Publication information
- Publisher: DC Comics
- First appearance: The Brave and the Bold #57 (January 1965)
- Created by: Bob Haney Ramona Fradon

In-story information
- Species: Human
- Team affiliations: Stagg Enterprises

= Sapphire Stagg =

Sapphire Stagg is a fictional character appearing in American comic books published by DC Comics. She is the wealthy socialite daughter of industrialist Simon Stagg and is the long-term love interest of the superhero Metamorpho.

Sapphire Stagg made her cinematic debut in the DC Universe film Superman (2025), portrayed by Louisa Krause.

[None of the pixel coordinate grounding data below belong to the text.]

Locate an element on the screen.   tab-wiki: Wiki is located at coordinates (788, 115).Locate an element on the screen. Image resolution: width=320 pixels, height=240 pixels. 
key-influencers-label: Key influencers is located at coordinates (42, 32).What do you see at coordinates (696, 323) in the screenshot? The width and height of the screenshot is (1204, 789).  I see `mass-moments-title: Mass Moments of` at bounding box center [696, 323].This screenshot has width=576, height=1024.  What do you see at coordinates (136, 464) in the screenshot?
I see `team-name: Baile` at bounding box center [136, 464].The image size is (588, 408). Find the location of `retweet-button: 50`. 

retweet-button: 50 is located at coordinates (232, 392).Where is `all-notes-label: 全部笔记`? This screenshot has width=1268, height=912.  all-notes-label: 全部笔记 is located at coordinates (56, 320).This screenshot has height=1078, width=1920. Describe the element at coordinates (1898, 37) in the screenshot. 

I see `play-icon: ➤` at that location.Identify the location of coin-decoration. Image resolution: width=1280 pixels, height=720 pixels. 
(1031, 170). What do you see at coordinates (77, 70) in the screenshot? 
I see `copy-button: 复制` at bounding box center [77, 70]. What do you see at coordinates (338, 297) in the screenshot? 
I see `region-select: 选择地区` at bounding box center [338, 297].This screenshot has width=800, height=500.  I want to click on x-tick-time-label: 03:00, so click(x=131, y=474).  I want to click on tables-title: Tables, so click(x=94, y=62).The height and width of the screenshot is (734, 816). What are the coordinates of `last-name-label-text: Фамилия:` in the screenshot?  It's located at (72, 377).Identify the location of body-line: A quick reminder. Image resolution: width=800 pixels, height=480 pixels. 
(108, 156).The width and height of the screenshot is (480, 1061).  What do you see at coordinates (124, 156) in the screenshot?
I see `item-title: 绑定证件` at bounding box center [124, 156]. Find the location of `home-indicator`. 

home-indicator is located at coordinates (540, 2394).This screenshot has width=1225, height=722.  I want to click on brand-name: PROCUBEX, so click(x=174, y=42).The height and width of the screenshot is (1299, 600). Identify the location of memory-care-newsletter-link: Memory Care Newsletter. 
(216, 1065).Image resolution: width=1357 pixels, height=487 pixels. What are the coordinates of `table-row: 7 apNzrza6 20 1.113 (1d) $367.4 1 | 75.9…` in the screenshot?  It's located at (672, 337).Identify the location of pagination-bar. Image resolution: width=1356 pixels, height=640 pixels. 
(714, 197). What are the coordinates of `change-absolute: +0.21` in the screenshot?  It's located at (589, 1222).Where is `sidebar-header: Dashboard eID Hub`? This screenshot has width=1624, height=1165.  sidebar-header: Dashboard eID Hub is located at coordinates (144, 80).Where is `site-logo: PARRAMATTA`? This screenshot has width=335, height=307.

Additionally, Danica McKellar and Emmanuelle Chriqui have voiced the character in animation.

==Fictional character biography==
Sapphire Stagg meets and falls in love with one of Stagg's former employees, Rex Mason, and remains with him when he is transformed into the superhero Metamorpho. Simon Stagg disapproves of Sapphire's devotion to Mason and schemes to break them apart (usually by putting Metamorpho into harm's way). Sapphire and Rex eventually marry and have a son named Joey. Joey inherits the transmutation abilities of his father, but can affect the chemical properties of other objects as well.

For a time, Sapphire believes that Metamorpho has died, and Simon arranges for her to marry his Neanderthal assistant Java. Although she remains loyal to Java, her heart always belongs to Rex. Sapphire later discovers that Metamorpho is alive and working in Paris as a member of Justice League Europe. The two have since reunited.

===Birds of Prey===
Java comes upon Black Canary while searching for help for Sapphire. He states Sapphire and Joey, Metamorpho's son, has been caught in a lab explosion and merged into a single energy being who was taking revenge upon Simon Stagg's former colleagues. It is revealed that not only were Sapphire and Joey merged, but so was Simon. It is he who is directing the revenge. Black Canary realizes that Java is actually Metamorpho, somehow affected to believe he is Java. The three are separated once more; Simon claims to have been overcome by the energy itself and unable to control his actions.

===DC Rebirth===
In 2016, DC Comics implemented a relaunch called "DC Rebirth", which restored its continuity to a form much as it was prior to The New 52. Sapphire is present when Simon Stagg opens a portal to the Dark Multiverse which The Terrifics travel through and when they return home.

==Other versions==
Sapphire Stagg appears in the Elseworlds story The Nail.

==In other media==
===Television===
- Sapphire Stagg appears in the Justice League episode "Metamorphosis", voiced by Danica McKellar.
- Sapphire Stagg appears in Beware the Batman, voiced by Emmanuelle Chriqui.
===Film===
Sapphire Stagg makes a non-speaking cameo appearance in Superman, portrayed by Louisa Krause. This version is Metamorpho's wife and mother of their son Joey.